Les États-Unis de Donald Trump continuent à mettre en place des décisions pour protéger « la sécurité nationale ». La dernière en date concerne les routeurs Wi-Fi.

À l'automne dernier, on apprenait que les États-Unis avaient dans leur viseur une nouvelle entreprise chinoise. Cette fois, c'était TP-Link, marque de routeurs Wi-Fi très prisée outre-Atlantique, qui allait être interdite sur le territoire américain, étant accusée de collectée les données des citoyens du pays. Mais l'annonce qui vient d'être aujourd'hui faite par Washington est beaucoup plus large que cette simple société.
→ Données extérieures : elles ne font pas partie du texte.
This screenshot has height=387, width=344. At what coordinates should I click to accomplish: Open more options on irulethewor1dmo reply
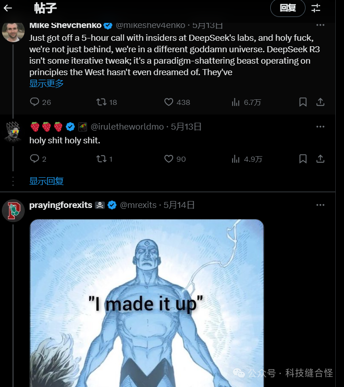coord(321,126)
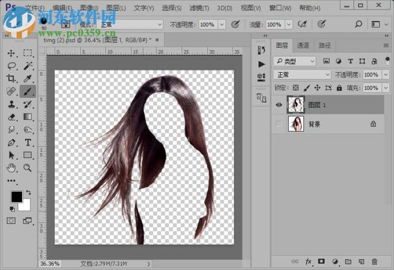Hide 图层 1 using the eye icon
The width and height of the screenshot is (394, 270).
[x=280, y=104]
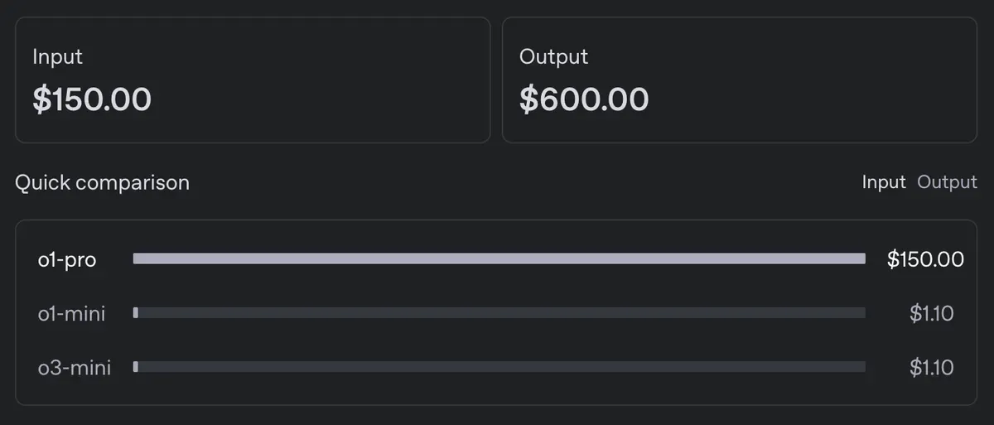This screenshot has width=994, height=425.
Task: Click the $150.00 price next to o1-pro
Action: point(925,259)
Plus aucun nouveau routeur Wi-Fi produit à l'étranger ne sera commercialisable aux États-Unis
Avec Donald Trump, on ne rigole plus quant aux questions de sécurité nationale, et ce, dans tous les domaines. C'est encore une fois le message que veut faire passer l'administration actuelle, cette fois à travers une décision de la Federal Communications Commission (FCC), régulateur des télécommunications de la première puissance du monde.
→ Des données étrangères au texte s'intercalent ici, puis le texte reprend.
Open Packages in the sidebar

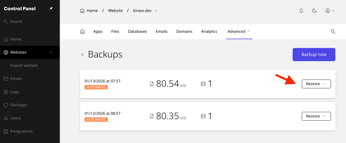18,105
Celle-ci vient en effet d'annoncer que, dorénavant, tous les routeurs Wi-Fi produits à l'étranger ne pourront plus être commercialisés sur le territoire américain - une décision qui s'est appliquée immédiatement. On précise que cette interdiction s'applique aux nouveaux modèles, les modèles déjà existant pouvant encore être importés ou utilisés.

60% des routeurs aux États-Unis sont made in China
Ce qui est intéressant de noter ici, c'est que, comme le fait remarquer Reuters, au moins 60% du marché américain des routeurs est détenu par des entreprises chinoises. Pour la FCC, les routeurs interdits posent « un risque grave en matière de cybersécurité qui pourrait être exploité pour perturber immédiatement et gravement les infrastructures critiques des États-Unis. »
Le régulateur estime que ces routeurs peuvent être utilisés « pour attaquer des foyers, perturber des réseaux, mener des activités d'espionnage et faciliter le vol de propriété intellectuelle. » Il cite en exemple la menace que fait peser le réseau Typhoon, affilié à la Chine, et qui infiltre les infrastructures critiques à travers la planète. Des exemptions à l'interdiction générale édictée pourront être obtenues, après analyses fouillées du Pentagone.